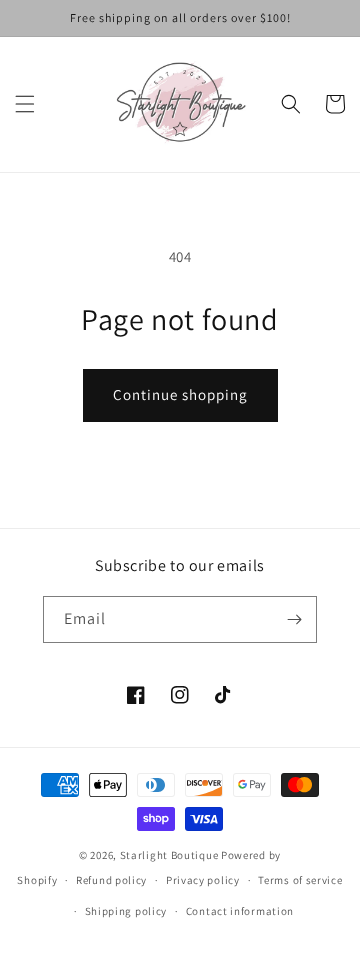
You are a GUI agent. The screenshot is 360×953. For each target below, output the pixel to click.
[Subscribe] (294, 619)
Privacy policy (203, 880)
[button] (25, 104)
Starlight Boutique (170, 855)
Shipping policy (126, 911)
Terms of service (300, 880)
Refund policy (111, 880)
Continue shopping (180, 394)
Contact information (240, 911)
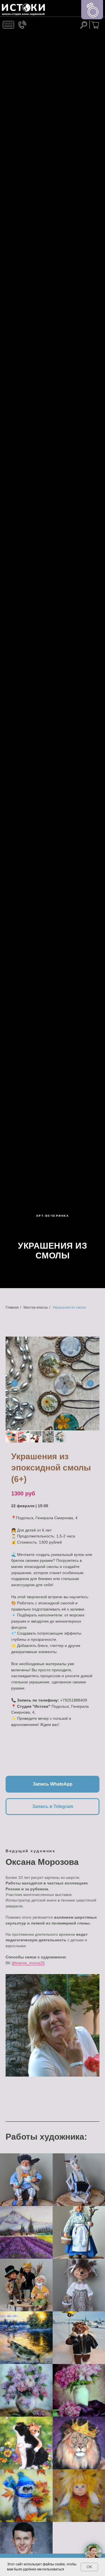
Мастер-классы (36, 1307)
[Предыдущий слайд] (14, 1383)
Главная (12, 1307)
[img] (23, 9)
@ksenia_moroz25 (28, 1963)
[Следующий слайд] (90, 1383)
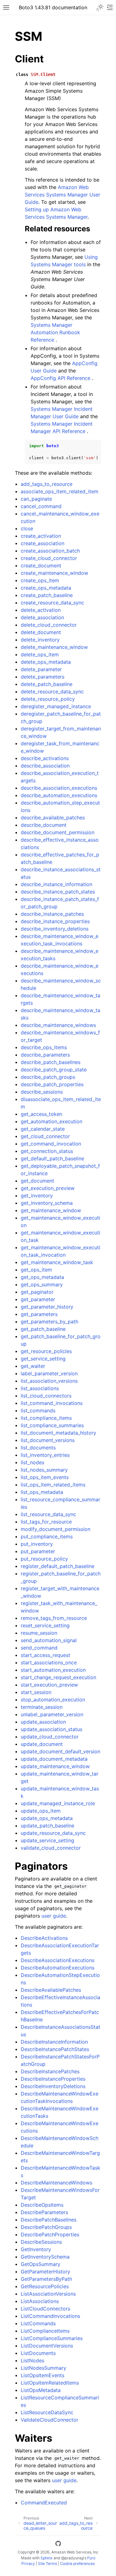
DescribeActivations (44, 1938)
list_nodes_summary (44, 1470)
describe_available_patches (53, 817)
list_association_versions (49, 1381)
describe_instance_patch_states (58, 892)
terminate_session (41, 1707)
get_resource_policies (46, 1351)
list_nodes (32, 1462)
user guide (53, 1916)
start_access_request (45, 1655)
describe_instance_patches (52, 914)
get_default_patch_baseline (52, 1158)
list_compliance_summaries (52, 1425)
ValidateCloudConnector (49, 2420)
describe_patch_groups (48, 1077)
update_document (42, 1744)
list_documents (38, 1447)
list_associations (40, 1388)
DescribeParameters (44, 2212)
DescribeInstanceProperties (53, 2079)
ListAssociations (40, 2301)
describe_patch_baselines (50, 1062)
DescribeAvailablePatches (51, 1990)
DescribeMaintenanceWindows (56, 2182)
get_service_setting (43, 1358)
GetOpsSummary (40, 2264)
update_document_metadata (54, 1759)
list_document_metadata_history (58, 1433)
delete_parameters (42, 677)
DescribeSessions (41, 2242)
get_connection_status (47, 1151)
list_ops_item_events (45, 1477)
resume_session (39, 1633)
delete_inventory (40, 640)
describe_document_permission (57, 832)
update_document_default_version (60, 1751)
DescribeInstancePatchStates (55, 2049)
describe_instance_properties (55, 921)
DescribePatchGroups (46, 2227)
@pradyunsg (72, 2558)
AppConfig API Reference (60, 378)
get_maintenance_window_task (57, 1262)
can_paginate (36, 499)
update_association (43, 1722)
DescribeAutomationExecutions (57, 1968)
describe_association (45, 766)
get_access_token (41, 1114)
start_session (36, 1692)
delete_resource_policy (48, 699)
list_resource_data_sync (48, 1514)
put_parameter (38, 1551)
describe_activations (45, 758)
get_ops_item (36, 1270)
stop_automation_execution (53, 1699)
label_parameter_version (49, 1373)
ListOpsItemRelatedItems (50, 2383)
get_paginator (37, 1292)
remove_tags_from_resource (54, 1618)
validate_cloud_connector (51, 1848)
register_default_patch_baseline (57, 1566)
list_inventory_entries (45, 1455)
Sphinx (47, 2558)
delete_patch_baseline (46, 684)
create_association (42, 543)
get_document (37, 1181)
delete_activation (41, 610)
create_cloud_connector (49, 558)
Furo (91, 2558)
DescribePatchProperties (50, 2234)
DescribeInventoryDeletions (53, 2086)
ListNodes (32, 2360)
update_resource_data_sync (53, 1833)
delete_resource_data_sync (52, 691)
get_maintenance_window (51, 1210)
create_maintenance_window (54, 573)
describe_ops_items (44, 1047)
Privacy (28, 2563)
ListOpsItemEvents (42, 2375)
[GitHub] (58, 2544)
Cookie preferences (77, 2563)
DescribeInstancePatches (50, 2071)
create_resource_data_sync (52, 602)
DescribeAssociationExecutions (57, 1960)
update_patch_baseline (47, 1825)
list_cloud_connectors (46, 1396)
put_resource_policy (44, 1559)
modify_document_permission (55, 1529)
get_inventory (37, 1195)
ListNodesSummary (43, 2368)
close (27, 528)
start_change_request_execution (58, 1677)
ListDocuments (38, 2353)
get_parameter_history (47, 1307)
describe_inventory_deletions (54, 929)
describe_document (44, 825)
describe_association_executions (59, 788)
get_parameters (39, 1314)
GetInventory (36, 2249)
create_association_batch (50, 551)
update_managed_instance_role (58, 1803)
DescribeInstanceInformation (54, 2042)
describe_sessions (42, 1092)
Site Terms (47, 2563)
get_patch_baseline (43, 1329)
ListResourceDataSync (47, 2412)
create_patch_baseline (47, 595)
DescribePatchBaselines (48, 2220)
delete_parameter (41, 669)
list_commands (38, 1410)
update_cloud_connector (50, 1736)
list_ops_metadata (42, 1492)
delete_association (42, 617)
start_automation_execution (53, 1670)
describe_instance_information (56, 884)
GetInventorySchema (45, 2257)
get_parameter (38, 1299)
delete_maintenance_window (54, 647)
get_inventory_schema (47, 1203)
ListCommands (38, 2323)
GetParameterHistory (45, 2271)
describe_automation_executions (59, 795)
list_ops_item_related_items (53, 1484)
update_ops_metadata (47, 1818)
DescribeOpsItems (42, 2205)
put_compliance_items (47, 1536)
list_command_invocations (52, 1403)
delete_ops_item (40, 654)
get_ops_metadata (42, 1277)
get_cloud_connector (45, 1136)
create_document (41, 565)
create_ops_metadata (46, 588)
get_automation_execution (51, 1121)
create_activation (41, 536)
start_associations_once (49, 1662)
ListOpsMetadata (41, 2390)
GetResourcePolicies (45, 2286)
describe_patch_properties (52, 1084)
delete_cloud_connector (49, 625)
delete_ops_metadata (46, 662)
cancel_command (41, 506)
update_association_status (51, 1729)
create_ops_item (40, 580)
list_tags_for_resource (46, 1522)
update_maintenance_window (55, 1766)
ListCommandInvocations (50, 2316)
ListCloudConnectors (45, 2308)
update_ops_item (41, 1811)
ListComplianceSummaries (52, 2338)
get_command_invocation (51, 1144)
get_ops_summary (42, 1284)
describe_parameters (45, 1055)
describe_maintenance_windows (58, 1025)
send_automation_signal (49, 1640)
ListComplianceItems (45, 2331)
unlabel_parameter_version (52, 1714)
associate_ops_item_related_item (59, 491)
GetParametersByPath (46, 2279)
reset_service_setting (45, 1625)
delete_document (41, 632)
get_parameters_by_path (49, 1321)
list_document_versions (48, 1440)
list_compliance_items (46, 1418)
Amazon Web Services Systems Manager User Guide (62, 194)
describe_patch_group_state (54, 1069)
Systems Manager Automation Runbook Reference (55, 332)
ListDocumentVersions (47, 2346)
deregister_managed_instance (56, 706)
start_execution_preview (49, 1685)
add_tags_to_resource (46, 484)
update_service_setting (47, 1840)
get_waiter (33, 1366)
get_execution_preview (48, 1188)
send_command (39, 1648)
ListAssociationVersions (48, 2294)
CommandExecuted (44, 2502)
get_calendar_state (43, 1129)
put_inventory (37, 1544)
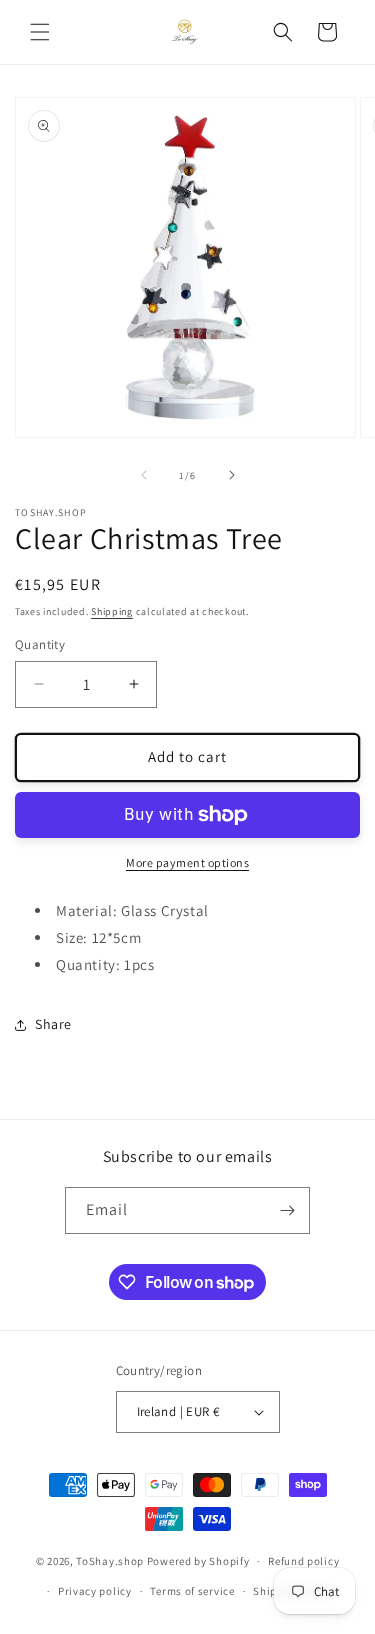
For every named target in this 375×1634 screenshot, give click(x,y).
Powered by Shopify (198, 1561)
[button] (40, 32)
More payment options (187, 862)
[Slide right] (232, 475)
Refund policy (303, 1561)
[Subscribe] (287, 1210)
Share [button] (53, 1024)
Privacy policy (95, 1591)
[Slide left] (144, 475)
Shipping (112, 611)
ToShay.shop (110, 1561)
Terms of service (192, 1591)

★ ★ ★

Pictures excluded, copy exactly the lines running from the one with "get_command_invocation (51, 1144)" through the last line of the material.

get_command_invocation (51, 1144)
get_ops_summary (42, 1284)
describe_parameters (45, 1055)
describe_maintenance_windows (58, 1025)
send_automation_signal (49, 1640)
ListComplianceItems (45, 2331)
unlabel_parameter_version (52, 1714)
associate_ops_item_related_item (59, 491)
GetParametersByPath (46, 2279)
reset_service_setting (45, 1625)
delete_document (41, 632)
get_parameters_by_path (49, 1321)
list_document_versions (48, 1440)
list_compliance_items (46, 1418)
Amazon Web Services Systems Manager User Guide (62, 194)
describe_patch_group_state (54, 1069)
Systems Manager Automation Runbook Reference (55, 332)
ListDocumentVersions (47, 2346)
deregister_managed_instance (56, 706)
start_execution_preview (49, 1685)
add_tags_to_resource (46, 484)
update_service_setting (47, 1840)
get_waiter (33, 1366)
get_execution_preview (48, 1188)
send_command (39, 1648)
ListAssociationVersions (48, 2294)
CommandExecuted (44, 2502)
get_calendar_state (43, 1129)
put_inventory (37, 1544)
For every named target in this 375×1634 screenshot, give click(x,y).
Powered by Shopify (198, 1561)
[button] (40, 32)
More payment options (187, 862)
[Slide right] (232, 475)
Refund policy (303, 1561)
[Subscribe] (287, 1210)
Share [button] (53, 1024)
Privacy policy (95, 1591)
[Slide left] (144, 475)
Shipping (112, 611)
ToShay.shop (110, 1561)
Terms of service (192, 1591)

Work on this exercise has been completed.